(Pixel coordinate grounding data)
════════════════
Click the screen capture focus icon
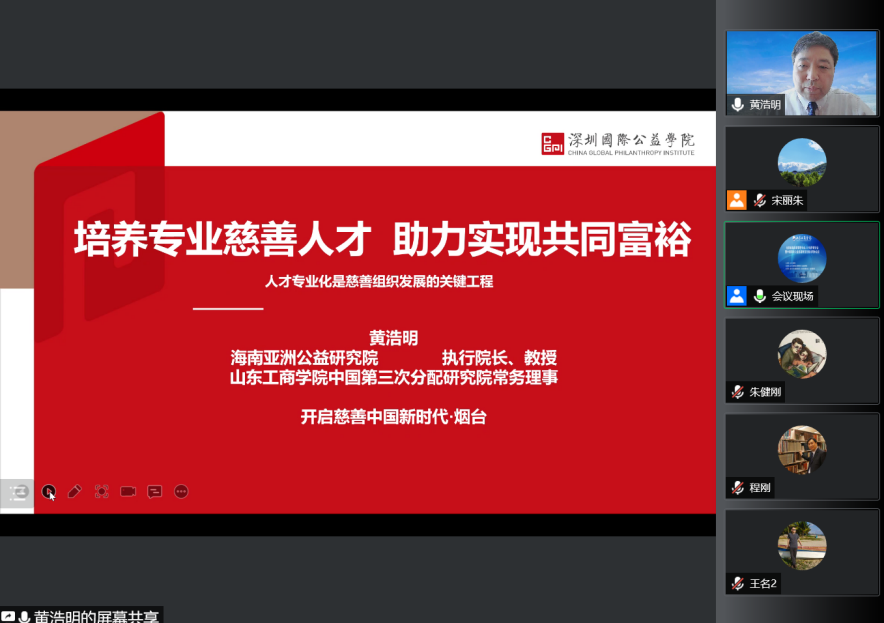tap(102, 492)
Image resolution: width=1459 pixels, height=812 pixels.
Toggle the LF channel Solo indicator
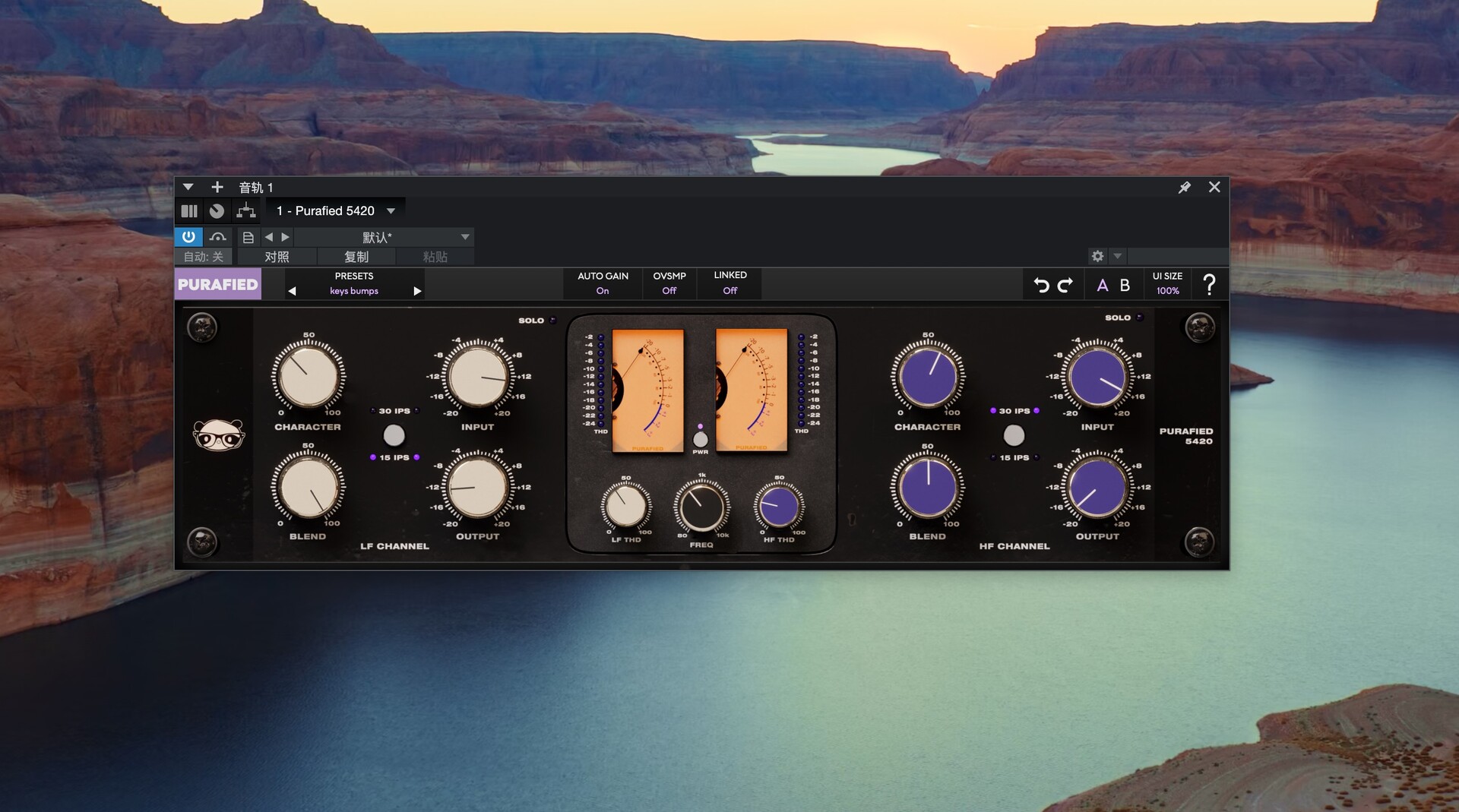[552, 321]
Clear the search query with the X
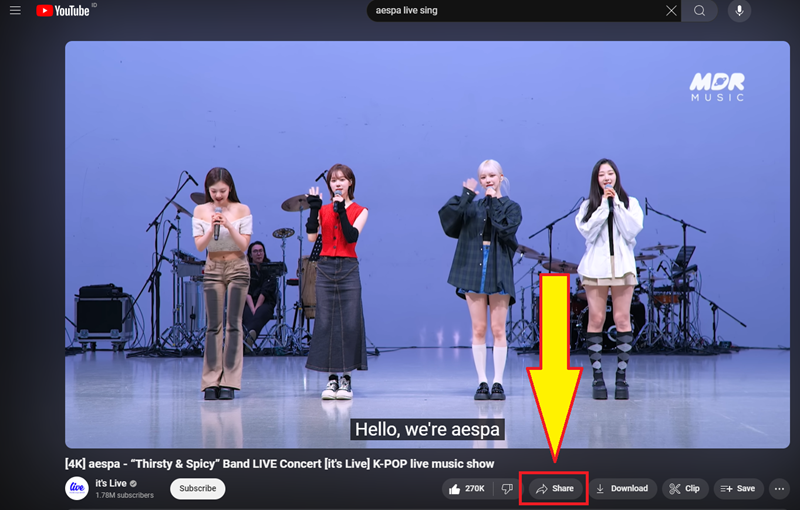 pyautogui.click(x=671, y=11)
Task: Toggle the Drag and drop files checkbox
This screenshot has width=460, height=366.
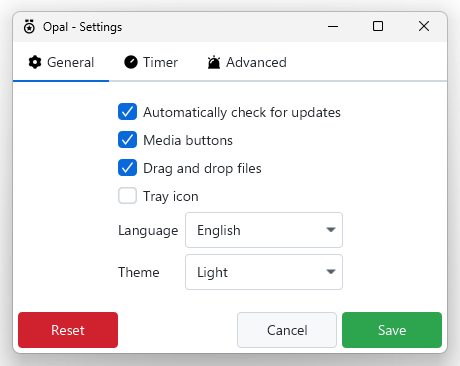Action: point(127,168)
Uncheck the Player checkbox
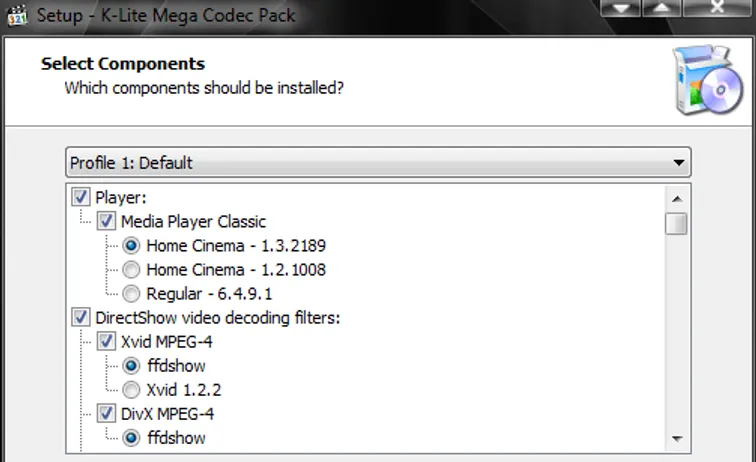The width and height of the screenshot is (756, 462). pyautogui.click(x=82, y=197)
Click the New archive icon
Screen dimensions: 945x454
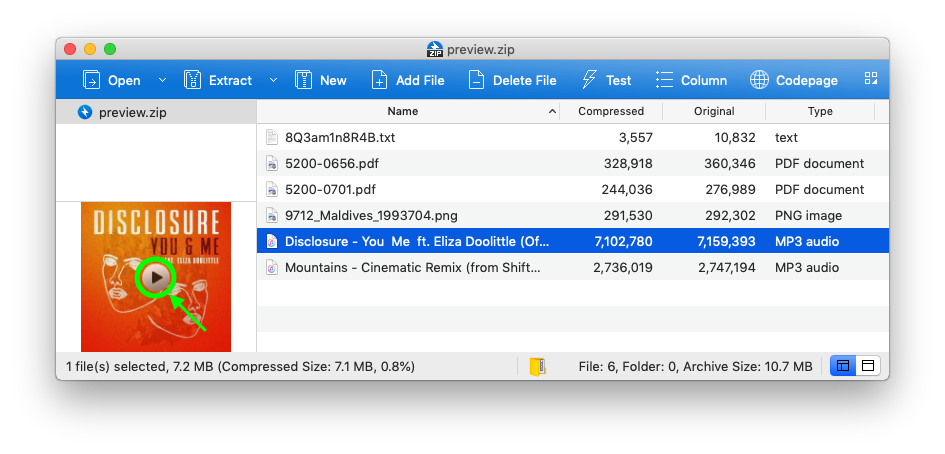pos(304,80)

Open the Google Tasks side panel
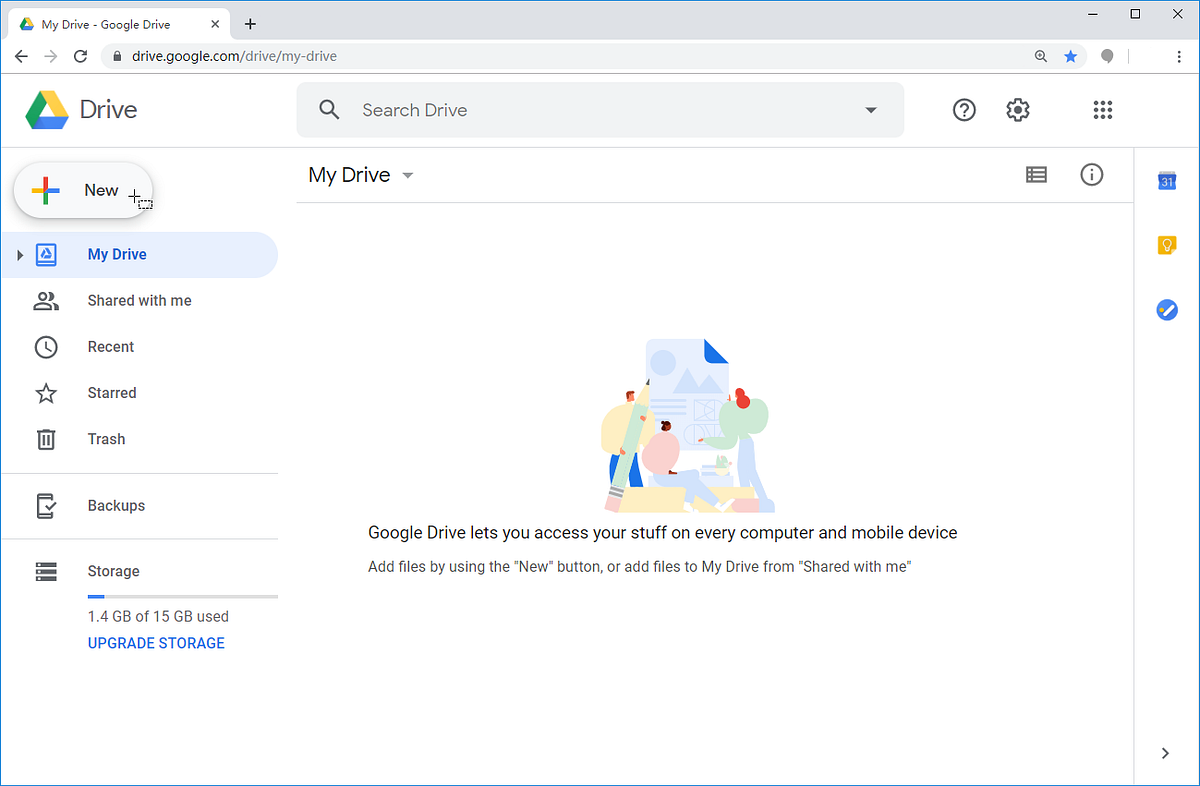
════════════════
▸ What is needed
With all pictures removed, reproduce the lines from the top of the entries above through the line containing "Task: Toggle the Drag and drop files checkbox", exactly as written.

▸ Answer space
Click the screen capture focus icon
tap(102, 492)
Image resolution: width=1459 pixels, height=812 pixels.
Toggle the LF channel Solo indicator
[552, 321]
Clear the search query with the X
 pyautogui.click(x=671, y=11)
Task: Toggle the Drag and drop files checkbox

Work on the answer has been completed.